* **Texte**:
Par Abdelmadjid Azzi
L’histoire contemporaine de notre pays, notamment celle non encore écrite de la lutte de Libération nationale, est jalonnée d’exploits héroïques voués malheureusement à l’oubli, car inconnus par manque de médiatisation et surtout de vulgarisation. Toutes ces prouesses aussi fantastiques les unes que les autres, intervenues partout à travers le territoire national, ont permis à l’ALN, non seulement d’infliger des pertes considérables à l’ennemi, mais aussi de s’approvisionner en armes et en munitions chez l’ennemi même. C’est pourquoi nous devons, pour ceux dont la mémoire reste encore intacte, les immortaliser en léguant aux générations futures ce glorieux et inestimable héritage, acquis grâce à l’abnégation et aux sacrifices consentis par nos vaillants combattants, aidés et soutenus en cela par une population totalement acquise, pour accomplir l’idéal de justice, de liberté et d’indépendance.
Parmi ces grands faits d’armes, une opération, dont les gens ont vaguement entendu parler, visant l’enlèvement d’un poste militaire qui a eu lieu le 4 février 1958. Il s’agit du poste de commandement (PC) du 2e escadron, 8e Régiment des spahis, qui a installé ses bases à El-Horane, dans les anciens locaux de la maison forestière. Situé près de la station thermale de Hammam Dalaâ, à 30 km au nord de M’sila, c’est le lieu d’approvisionnement des autres postes de la région.

* **Données fournies**:
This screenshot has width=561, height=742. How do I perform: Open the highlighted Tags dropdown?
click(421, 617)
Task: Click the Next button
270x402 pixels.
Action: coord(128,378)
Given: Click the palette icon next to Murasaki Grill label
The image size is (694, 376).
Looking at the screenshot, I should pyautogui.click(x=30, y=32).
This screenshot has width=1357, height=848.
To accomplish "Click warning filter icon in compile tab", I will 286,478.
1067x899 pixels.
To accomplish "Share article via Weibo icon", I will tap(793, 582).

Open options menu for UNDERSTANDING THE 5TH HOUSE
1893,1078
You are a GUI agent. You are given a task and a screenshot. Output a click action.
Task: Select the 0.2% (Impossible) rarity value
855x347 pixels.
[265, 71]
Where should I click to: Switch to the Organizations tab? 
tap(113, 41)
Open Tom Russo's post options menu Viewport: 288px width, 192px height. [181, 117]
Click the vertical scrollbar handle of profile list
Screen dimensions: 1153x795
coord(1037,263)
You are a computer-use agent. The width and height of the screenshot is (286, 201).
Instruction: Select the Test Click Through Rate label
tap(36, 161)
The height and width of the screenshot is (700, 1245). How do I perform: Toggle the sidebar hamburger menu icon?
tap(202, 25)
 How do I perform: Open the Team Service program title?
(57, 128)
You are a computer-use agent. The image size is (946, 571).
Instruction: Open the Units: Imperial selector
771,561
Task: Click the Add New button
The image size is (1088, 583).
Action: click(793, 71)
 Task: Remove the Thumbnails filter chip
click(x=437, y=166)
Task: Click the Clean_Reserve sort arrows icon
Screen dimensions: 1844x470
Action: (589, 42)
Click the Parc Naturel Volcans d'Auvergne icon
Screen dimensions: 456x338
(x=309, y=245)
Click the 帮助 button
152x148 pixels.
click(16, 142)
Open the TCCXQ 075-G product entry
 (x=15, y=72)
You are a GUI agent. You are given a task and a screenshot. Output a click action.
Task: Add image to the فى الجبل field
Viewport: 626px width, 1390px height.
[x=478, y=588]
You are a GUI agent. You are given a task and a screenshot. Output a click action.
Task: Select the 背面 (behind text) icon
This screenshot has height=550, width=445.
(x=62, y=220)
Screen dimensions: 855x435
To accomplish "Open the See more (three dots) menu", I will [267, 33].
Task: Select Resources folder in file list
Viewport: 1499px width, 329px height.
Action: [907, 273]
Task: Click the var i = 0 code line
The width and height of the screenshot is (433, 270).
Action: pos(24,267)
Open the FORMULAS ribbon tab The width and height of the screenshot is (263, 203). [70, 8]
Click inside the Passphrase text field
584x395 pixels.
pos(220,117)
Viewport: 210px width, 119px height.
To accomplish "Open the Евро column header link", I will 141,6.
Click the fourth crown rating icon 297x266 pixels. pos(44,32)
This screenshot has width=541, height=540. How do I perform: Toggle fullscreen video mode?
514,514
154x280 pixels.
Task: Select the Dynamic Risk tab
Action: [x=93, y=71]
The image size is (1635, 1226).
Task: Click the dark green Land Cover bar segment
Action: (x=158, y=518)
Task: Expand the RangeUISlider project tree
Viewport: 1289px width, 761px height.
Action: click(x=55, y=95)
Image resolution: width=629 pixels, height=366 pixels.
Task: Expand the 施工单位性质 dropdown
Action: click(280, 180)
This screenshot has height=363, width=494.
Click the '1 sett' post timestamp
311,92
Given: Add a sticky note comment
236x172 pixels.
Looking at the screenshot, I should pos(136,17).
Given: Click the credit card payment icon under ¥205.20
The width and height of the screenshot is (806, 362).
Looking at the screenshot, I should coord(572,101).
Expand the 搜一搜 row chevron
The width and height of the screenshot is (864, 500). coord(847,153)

* **Exercices**:
a: Répondez à ces questions d'après le texte.
(i) Outre les pertes infligées à l'ennemi, qu'ont permis ces exploits à l'ALN ?
(ii) À quelle date l'opération contre le poste militaire a-t-elle eu lieu ?
(iii) Où se situe El-Horane par rapport à M'sila ?
b: Recopiez le passage du texte qui va de "Parmi ces grands" à "de la région.", bornes incluses.
Les données n'ont aucun lien avec le texte.

* **Corrigés**:
a:
(i) De s'approvisionner en armes et en munitions chez l'ennemi même.
(ii) Le 4 février 1958.
(iii) À 30 km au nord de M'sila, près de la station thermale de Hammam Dalaâ.

b:
Parmi ces grands faits d’armes, une opération, dont les gens ont vaguement entendu parler, visant l’enlèvement d’un poste militaire qui a eu lieu le 4 février 1958. Il s’agit du poste de commandement (PC) du 2e escadron, 8e Régiment des spahis, qui a installé ses bases à El-Horane, dans les anciens locaux de la maison forestière. Situé près de la station thermale de Hammam Dalaâ, à 30 km au nord de M’sila, c’est le lieu d’approvisionnement des autres postes de la région.